The ASG has a min capacity of 0, and a max capacity of 8. It has managed scaling on. Instance type is r5.4xlarge

Example step function that recreates the problem:

{
  "StartAt": "Set up variables",
  "States": {
    "Set up variables": {
      "Type": "Pass",
      "Next": "Map1",
      "Result": [
        1,
        2,
        3
      ],
      "ResultPath": "$.input"
    },
    "Map1": {
      "Type": "Map",
      "Next": "Map2",
      "ItemsPath": "$.input",
      "ResultPath": null,
      "Iterator": {
        "StartAt": "Inner1",
        "States": {
          "Inner1": {
            "ResultPath": null,
            "Type": "Task",
            "TimeoutSeconds": 2000,
            "End": true,
            "Resource": "arn:aws:states:::ecs:runTask.sync",
            "Parameters": {
              "Cluster": "arn:aws:ecs:CLUSTER_ID",
              "TaskDefinition": "processing-task",
              "NetworkConfiguration": {
                "AwsvpcConfiguration": {
                  "Subnets": [
                    "subnet-111"
                  ]
                }
              },
              "Overrides": {
                "Memory": "110000",
                "Cpu": "4096",
                "ContainerOverrides": [
                  {
                    "Command": [
                      "sh",
                      "-c",
                      "sleep 600"
                    ],
                    "Name": "processing-task"
                  }
                ]
              }
            }
          }
        }
      }
    },
    "Map2": {
      "Type": "Map",
      "End": true,
      "ItemsPath": "$.input",
      "Iterator": {
        "StartAt": "Inner2",
        "States": {
          "Inner2": {
            "ResultPath": null,
            "Type": "Task",
            "TimeoutSeconds": 2000,
            "End": true,
            "Resource": "arn:aws:states:::ecs:runTask.sync",
            "Parameters": {
              "Cluster": "arn:aws:ecs:CLUSTER_ID",
              "TaskDefinition": "processing-task",
              "NetworkConfiguration": {
                "AwsvpcConfiguration": {
                  "Subnets": [
                    "subnet-111"
                  ]
                }
              },
              "Overrides": {
                "Memory": "110000",
                "Cpu": "4096",
                "ContainerOverrides": [
                  {
                    "Command": [
                      "sh",
                      "-c",
                      "sleep 600"
                    ],
                    "Name": "processing-task"
                  }
                ]
              }
            }
          }
        }
      }
    }
  }
}

What I've tried so far:

I've tried changing the cooldown period for the EC2 instances, with a small amount of success. The only problem is that it now scales up too fast and we still have to wait before running more tasks, only we have to wait a shorter time.

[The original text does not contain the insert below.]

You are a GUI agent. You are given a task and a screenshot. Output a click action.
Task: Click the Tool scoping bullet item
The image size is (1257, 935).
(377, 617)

Please let me know if what we want is possible and how to do it if it is Thank you


Solution

  • I very recently ran into a similar scenario with a Capacity Provider. Bursts of concurrent task placements via ECS run-task (invoked with a Lambda) were not returning task information in the response. Despite this, a task was queued in the PROCESSING state on the cluster where it would sit for some time and then eventually fail to start with the error RESOURCE:MEMORY.

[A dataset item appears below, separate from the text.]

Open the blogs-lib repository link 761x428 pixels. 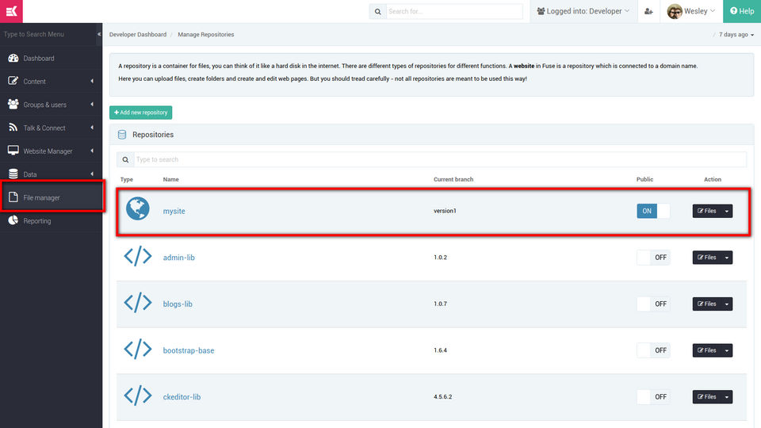(x=178, y=304)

    Speculation: It seems that the problem is related to the capacity provider's refresh interval of CapacityProviderReservation: https://aws.amazon.com/blogs/containers/deep-dive-on-amazon-ecs-cluster-auto-scaling/.

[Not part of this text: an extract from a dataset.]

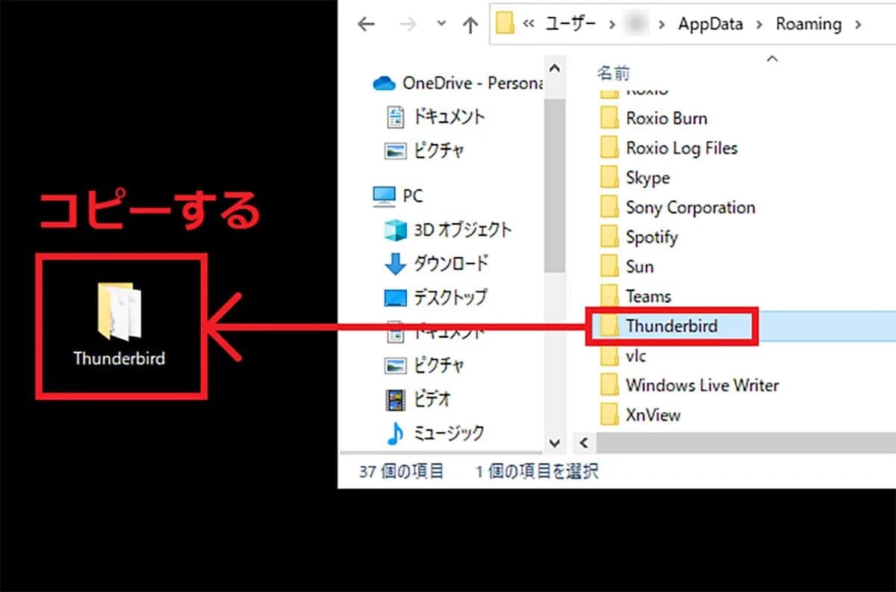Select the Thunderbird folder in the list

    CapacityProviderReservation needs to change in order for your cluster to scale out (or in) based on its Alarm, but bursts of task placements which exceed your total current capacity don't always seem to satisfy this requirement.

    We were able to overcome this behavior of failing to place tasks by exponentially backing off and retrying the call to ECS run-task if the response contains an empty tasks[] collection. This has had only a minor impact on our task placement throughput and we haven't seen the problem reoccur, since.